Ben Shahn’s desire to create narrative art that focuses on social and political justice have come to exemplify Social Realism and the art of social consciousness. From his questioning religious teachings as a youth in Lithuania and up through the end of his life, Shahn remained true to his vision. He never failed to create artwork to draw attention to those for whom life was a struggle, and did so with dignity rather than pathos or sentimentality.
Movements: Social Realism, Documentary Photography
Prior to World War II, Shahn was a lead practitioner of what has come to be called Social Realism. Such art works are narrative, figurative, and illustrative of the poor, oppressed, or those who live at the margins of society. The guiding spirit of Social Realism is a commitment to humanism.
Ben Shahn brought together different forms of visual culture to break down the barrier between mass media and fine art. In opposition to what Shahn called “the rules for pure art,” the artist consistently inserted words, texts, and quotations into his artwork to emphasize the didactic nature of his art.
Because of Shahn’s apprenticeship and friendship with Diego Rivera, Frida Kahlo, and other prominent artists, he upheld the supremacy and universality of art over the false boundaries of nation states. Through his work with Rivera, Shahn serves as a conduit between the United States and the arts of Mexico which were all the rage in the 1920s and 1930s, but fell out of favor until its revival in the 1980s.
Despite his rise in fame and prestige, Shahn remained committed to his audience and subject matter. Shahn never spoke down to the American people, rather he stood amongst the crowd and fought the same fights as they did.
The Passion of Sacco and Vanzetti (1931-32)
This is the only easel painting out of Ben Shahn’s series of twenty-three gouaches depicting elements of the trial and subsequent execution of the two Italian immigrants, Nicola Sacco and Bartolomeo Vanzetti who were accused of murder during a robbery in Massachusetts.

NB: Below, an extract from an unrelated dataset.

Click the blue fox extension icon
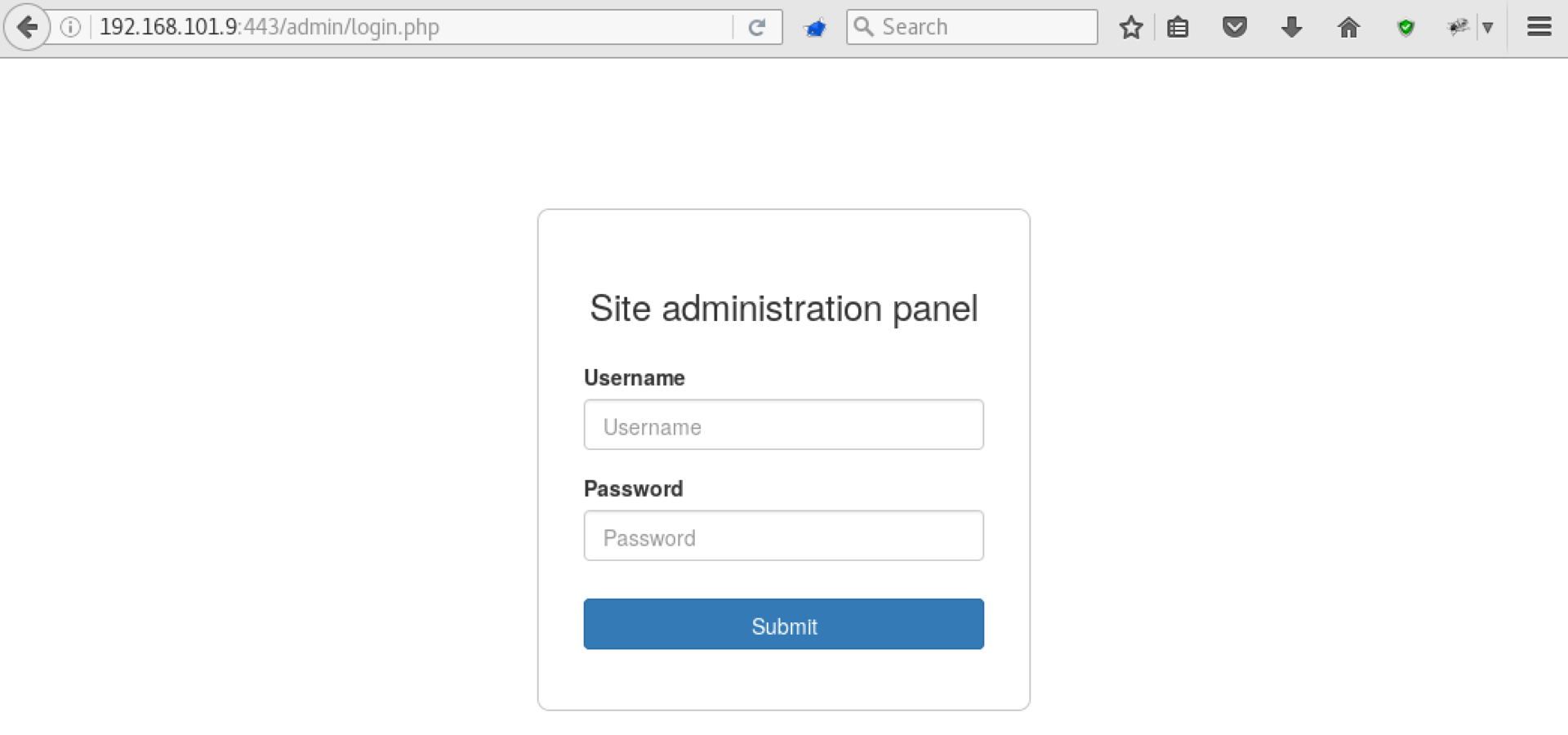This screenshot has height=735, width=1568. (815, 29)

At the time and still today, controversy surrounds the guilty verdict, with many believing that the men were condemned because they were anarchists and because of the overt anti-immigrant sentiments of the era. In this painting, the three members of the Lowell Committee who denied the defendants’ appeal hold lilies as they stand over open coffins containing the bodies of Sacco and Vanzetti. Judge Thayer can be seen in the background staring out the courthouse window onto the scene.